» **Objective**:
Answer these questions using the article below on Georges St-Pierre's remarks about other fighters.
(a) Which title did Justin Gaethje take on the June 14 White House card?
(b) On what date did St-Pierre submit Michael Bisping?
(c) What does St-Pierre call the priority?

═════ Selected extract ═════

Georges St-Pierre did not fight this month, but he had a lot to say about the men who did. Across three interviews on The Break Talk this week, the former two-division champion weighed in on Justin Gaethje's future, Conor McGregor's comeback and the loss his Tristar gym just absorbed at the White House card. The takes look unrelated at a glance, yet they run on the same idea: that the sport rewards exactly the impulse a fighter should resist.
Start with the one that carries the most weight, because St-Pierre is one of the few people qualified to give it.
On Gaethje: retire on top, while the choice is still yours
Gaethje (28-5, 11-5 UFC) knocked out Ilia Topuria to take the lightweight title on the June 14 White House card, a result our gold dataset confirms as a KO/TKO in the title bout. St-Pierre did not offer congratulations. He offered a plea.
"You might not like what I'm going to say, but if I were him, because I like him, retirement," St-Pierre said on The Break Talk, per MMA Junkie. "What else does he want to accomplish? He did it all."
St-Pierre has earned the right to that opinion the hard way. He vacated the welterweight title in 2013 after a split-decision win over Johny Hendricks that plenty thought he lost, sat out four years, then came back in November 2017 to submit Michael Bisping for the middleweight belt and walked away for good. Both fights check out in the record: the Hendricks split decision on Nov. 16, 2013, the Bisping submission on Nov. 4, 2017. He left with the belt in hand and never came back to chase one more.
So when he warns Gaethje about the pull of "one more," it is not theory. "When you're a professional athlete in combat sports, it's very hard to retire on top because you're always tempted to see, 'Oh, I can do one more, one more, one more,'" St-Pierre said, per MMA Junkie. He acknowledged the money still on the table, conceded Gaethje "can still beat a lot of guys," then landed on the line that frames all three of this week's takes: "Health, I think, is the priority."

═════ Records shown ═════

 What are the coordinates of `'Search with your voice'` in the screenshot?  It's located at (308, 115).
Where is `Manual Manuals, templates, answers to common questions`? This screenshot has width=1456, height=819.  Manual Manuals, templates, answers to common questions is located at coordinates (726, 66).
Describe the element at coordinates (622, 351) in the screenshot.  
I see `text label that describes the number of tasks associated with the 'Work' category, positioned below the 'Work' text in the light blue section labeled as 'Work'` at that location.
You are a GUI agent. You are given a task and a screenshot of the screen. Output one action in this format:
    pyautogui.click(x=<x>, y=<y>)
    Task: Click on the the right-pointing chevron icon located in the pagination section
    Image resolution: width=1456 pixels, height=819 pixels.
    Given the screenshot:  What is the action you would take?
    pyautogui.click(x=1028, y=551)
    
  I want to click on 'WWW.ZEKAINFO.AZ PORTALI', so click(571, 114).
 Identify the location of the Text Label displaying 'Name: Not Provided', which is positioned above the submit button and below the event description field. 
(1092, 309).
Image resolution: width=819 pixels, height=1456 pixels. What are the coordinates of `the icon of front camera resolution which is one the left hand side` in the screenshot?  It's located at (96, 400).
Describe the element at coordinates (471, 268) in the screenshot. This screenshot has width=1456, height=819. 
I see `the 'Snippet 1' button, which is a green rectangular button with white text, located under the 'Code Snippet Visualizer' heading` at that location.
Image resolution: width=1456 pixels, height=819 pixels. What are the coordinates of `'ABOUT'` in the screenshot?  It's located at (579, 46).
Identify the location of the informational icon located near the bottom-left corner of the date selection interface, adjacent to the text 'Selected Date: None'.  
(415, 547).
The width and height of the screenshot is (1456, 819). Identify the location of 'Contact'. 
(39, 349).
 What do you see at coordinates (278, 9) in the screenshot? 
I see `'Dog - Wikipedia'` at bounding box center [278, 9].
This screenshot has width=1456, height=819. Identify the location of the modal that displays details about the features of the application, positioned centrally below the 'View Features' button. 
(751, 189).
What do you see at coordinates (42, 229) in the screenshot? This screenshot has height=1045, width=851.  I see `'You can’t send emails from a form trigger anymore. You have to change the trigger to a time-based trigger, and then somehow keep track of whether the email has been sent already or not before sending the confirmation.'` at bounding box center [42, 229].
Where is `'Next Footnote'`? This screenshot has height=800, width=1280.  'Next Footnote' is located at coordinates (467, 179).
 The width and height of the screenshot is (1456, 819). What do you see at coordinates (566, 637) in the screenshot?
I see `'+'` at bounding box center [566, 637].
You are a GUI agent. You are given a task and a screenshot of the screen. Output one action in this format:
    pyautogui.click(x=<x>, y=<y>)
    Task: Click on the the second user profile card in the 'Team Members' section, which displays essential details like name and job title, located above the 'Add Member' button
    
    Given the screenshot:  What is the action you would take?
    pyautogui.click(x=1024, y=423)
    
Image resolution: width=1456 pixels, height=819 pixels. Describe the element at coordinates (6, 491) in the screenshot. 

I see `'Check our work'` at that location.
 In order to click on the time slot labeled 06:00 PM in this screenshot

═════

» **Expected answer**:
(a) The lightweight title.
(b) Nov. 4, 2017.
(c) Health.